Em reação à decisão do Tribunal Central Administrativo, a Marinha ressalva que o acórdão em causa ainda não transitou em julgado e adianta que irá recorrer da decisão.

"A maioria dos processos relacionados com este caso tem tido desfechos favoráveis à Marinha, com decisões proferidas tanto por este tribunal como por outras instâncias", acrescenta, confiante de que esta decisão da Justiça poderá ser revertida.

A polémica do NRP Mondego

A controvérsia em torno do NRP Mondego remonta a 11 de março de 2023, quando o grupo de marinheiros decidiu recusar uma missão, apresentando como argumento a falta de condições da embarcação.

Uma inspeção feita pelo Tribunal Marítimo, dias após a recusa dos militares, concluiu que o navio podia navegar em segurança, mas admitia a existência de fissuras na estrutura que não permitiam ao navio ser estante, dificuldades de esgoto na casa das máquinas e incapacidade de separação de águas e óleos.

A decisão de castigar os militares e o alegado ralhete público dado aos mesmos pelo chefe do Estado-Maior da Armada, o almirante Henrique Gouveia e Melo, geraram polémica.

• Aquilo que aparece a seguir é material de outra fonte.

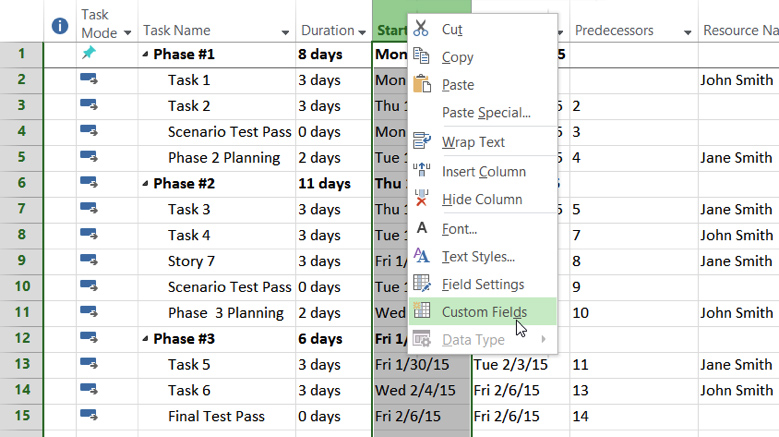Open the Predecessors column dropdown arrow
The width and height of the screenshot is (779, 437).
(x=687, y=32)
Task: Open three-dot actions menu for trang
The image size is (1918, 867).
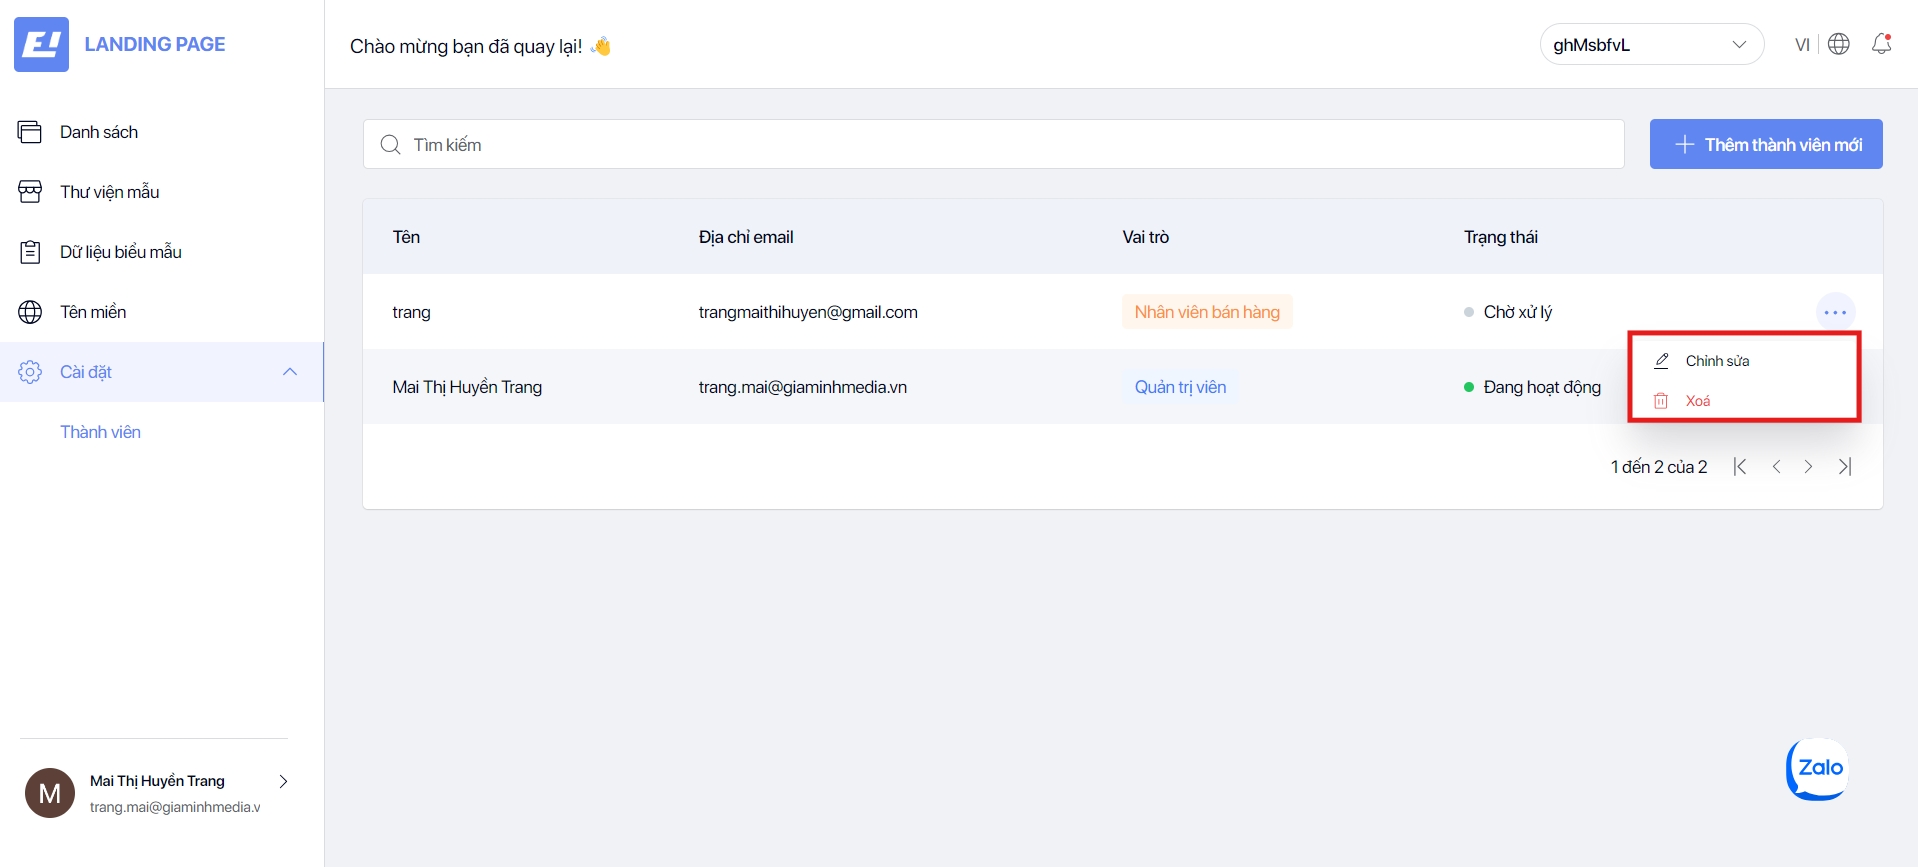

Gouveia e Melo é apontado como um forte potencial candidato à Presidência da República e, sabe a SIC, deverá avançar para a corrida a Belém já em março do próximo ano. O chefe do Estado-Maior da Armada decidiu mesmo deixar o cargo e a Marinha no final deste mês, passando diretamente à reserva (e ficando com o caminho livre para a candidatura à Presidência).